Directions: Each record that follows is to be reproduced verbatim.

▼

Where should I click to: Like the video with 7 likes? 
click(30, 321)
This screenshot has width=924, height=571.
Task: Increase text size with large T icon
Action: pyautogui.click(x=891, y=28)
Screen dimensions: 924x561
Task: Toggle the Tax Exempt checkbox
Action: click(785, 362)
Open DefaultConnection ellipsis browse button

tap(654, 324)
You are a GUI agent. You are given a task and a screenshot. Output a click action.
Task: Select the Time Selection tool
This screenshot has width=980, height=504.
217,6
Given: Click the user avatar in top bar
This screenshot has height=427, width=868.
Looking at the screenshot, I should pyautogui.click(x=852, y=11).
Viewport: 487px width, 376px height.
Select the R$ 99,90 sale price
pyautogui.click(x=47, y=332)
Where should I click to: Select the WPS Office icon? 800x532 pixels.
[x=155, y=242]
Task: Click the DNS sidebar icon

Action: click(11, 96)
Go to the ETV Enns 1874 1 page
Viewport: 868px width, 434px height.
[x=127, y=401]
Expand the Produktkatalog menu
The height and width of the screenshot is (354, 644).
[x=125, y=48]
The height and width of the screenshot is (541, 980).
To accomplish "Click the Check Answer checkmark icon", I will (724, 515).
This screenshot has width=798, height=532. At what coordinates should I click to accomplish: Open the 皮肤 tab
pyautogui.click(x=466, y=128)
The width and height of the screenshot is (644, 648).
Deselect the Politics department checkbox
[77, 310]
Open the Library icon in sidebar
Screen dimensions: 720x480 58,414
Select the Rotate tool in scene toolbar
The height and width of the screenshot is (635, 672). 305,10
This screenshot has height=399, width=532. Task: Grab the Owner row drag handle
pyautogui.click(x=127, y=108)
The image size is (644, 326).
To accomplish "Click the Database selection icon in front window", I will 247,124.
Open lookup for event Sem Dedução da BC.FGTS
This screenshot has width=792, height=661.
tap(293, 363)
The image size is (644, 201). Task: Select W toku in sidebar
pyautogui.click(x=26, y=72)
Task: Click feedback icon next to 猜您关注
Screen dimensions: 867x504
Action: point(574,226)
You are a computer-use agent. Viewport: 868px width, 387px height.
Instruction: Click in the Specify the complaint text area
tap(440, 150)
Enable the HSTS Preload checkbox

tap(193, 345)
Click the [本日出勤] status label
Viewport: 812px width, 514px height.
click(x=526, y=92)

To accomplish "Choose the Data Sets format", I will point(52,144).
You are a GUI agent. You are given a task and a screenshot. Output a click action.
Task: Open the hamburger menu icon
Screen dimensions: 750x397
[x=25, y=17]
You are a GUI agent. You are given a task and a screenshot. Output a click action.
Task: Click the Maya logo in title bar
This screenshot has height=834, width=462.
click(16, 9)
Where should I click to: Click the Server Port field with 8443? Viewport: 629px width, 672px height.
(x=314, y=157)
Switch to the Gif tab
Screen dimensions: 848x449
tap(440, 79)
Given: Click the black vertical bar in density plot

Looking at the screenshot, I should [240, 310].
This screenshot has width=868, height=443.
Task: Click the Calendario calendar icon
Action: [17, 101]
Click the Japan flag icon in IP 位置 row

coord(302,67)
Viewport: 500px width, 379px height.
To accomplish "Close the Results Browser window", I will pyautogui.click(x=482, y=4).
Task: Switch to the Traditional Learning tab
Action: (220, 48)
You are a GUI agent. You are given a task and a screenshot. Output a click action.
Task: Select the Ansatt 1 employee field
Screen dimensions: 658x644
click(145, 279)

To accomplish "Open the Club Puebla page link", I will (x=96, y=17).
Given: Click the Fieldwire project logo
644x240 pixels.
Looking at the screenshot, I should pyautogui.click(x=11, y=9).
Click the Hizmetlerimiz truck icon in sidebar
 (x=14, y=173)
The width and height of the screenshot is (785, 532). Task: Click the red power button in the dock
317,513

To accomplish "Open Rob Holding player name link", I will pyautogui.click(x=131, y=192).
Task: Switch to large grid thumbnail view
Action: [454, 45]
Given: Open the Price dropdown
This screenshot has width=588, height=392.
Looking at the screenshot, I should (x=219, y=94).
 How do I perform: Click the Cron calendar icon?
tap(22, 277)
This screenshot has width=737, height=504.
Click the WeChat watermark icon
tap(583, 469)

▲

Task output:
Where should I click to: Like the video with 7 likes? 
click(30, 321)
This screenshot has width=924, height=571.
Task: Increase text size with large T icon
Action: pyautogui.click(x=891, y=28)
Screen dimensions: 924x561
Task: Toggle the Tax Exempt checkbox
Action: click(785, 362)
Open DefaultConnection ellipsis browse button

tap(654, 324)
You are a GUI agent. You are given a task and a screenshot. Output a click action.
Task: Select the Time Selection tool
This screenshot has width=980, height=504.
217,6
Given: Click the user avatar in top bar
This screenshot has height=427, width=868.
Looking at the screenshot, I should pyautogui.click(x=852, y=11).
Viewport: 487px width, 376px height.
Select the R$ 99,90 sale price
pyautogui.click(x=47, y=332)
Where should I click to: Select the WPS Office icon? 800x532 pixels.
[x=155, y=242]
Task: Click the DNS sidebar icon

Action: click(11, 96)
Go to the ETV Enns 1874 1 page
Viewport: 868px width, 434px height.
[x=127, y=401]
Expand the Produktkatalog menu
The height and width of the screenshot is (354, 644).
[x=125, y=48]
The height and width of the screenshot is (541, 980).
To accomplish "Click the Check Answer checkmark icon", I will (724, 515).
This screenshot has width=798, height=532. At what coordinates should I click to accomplish: Open the 皮肤 tab
pyautogui.click(x=466, y=128)
The width and height of the screenshot is (644, 648).
Deselect the Politics department checkbox
[77, 310]
Open the Library icon in sidebar
Screen dimensions: 720x480 58,414
Select the Rotate tool in scene toolbar
The height and width of the screenshot is (635, 672). 305,10
This screenshot has height=399, width=532. Task: Grab the Owner row drag handle
pyautogui.click(x=127, y=108)
The image size is (644, 326).
To accomplish "Click the Database selection icon in front window", I will 247,124.
Open lookup for event Sem Dedução da BC.FGTS
This screenshot has width=792, height=661.
tap(293, 363)
The image size is (644, 201). Task: Select W toku in sidebar
pyautogui.click(x=26, y=72)
Task: Click feedback icon next to 猜您关注
Screen dimensions: 867x504
Action: point(574,226)
You are a computer-use agent. Viewport: 868px width, 387px height.
Instruction: Click in the Specify the complaint text area
tap(440, 150)
Enable the HSTS Preload checkbox

tap(193, 345)
Click the [本日出勤] status label
Viewport: 812px width, 514px height.
click(x=526, y=92)

To accomplish "Choose the Data Sets format", I will point(52,144).
You are a GUI agent. You are given a task and a screenshot. Output a click action.
Task: Open the hamburger menu icon
Screen dimensions: 750x397
[x=25, y=17]
You are a GUI agent. You are given a task and a screenshot. Output a click action.
Task: Click the Maya logo in title bar
This screenshot has height=834, width=462.
click(16, 9)
Where should I click to: Click the Server Port field with 8443? Viewport: 629px width, 672px height.
(x=314, y=157)
Switch to the Gif tab
Screen dimensions: 848x449
tap(440, 79)
Given: Click the black vertical bar in density plot

Looking at the screenshot, I should [240, 310].
This screenshot has width=868, height=443.
Task: Click the Calendario calendar icon
Action: [17, 101]
Click the Japan flag icon in IP 位置 row

coord(302,67)
Viewport: 500px width, 379px height.
To accomplish "Close the Results Browser window", I will pyautogui.click(x=482, y=4).
Task: Switch to the Traditional Learning tab
Action: (220, 48)
You are a GUI agent. You are given a task and a screenshot. Output a click action.
Task: Select the Ansatt 1 employee field
Screen dimensions: 658x644
click(145, 279)

To accomplish "Open the Club Puebla page link", I will (x=96, y=17).
Given: Click the Fieldwire project logo
644x240 pixels.
Looking at the screenshot, I should pyautogui.click(x=11, y=9).
Click the Hizmetlerimiz truck icon in sidebar
 (x=14, y=173)
The width and height of the screenshot is (785, 532). Task: Click the red power button in the dock
317,513

To accomplish "Open Rob Holding player name link", I will pyautogui.click(x=131, y=192).
Task: Switch to large grid thumbnail view
Action: [454, 45]
Given: Open the Price dropdown
This screenshot has width=588, height=392.
Looking at the screenshot, I should (x=219, y=94).
 How do I perform: Click the Cron calendar icon?
tap(22, 277)
This screenshot has width=737, height=504.
Click the WeChat watermark icon
tap(583, 469)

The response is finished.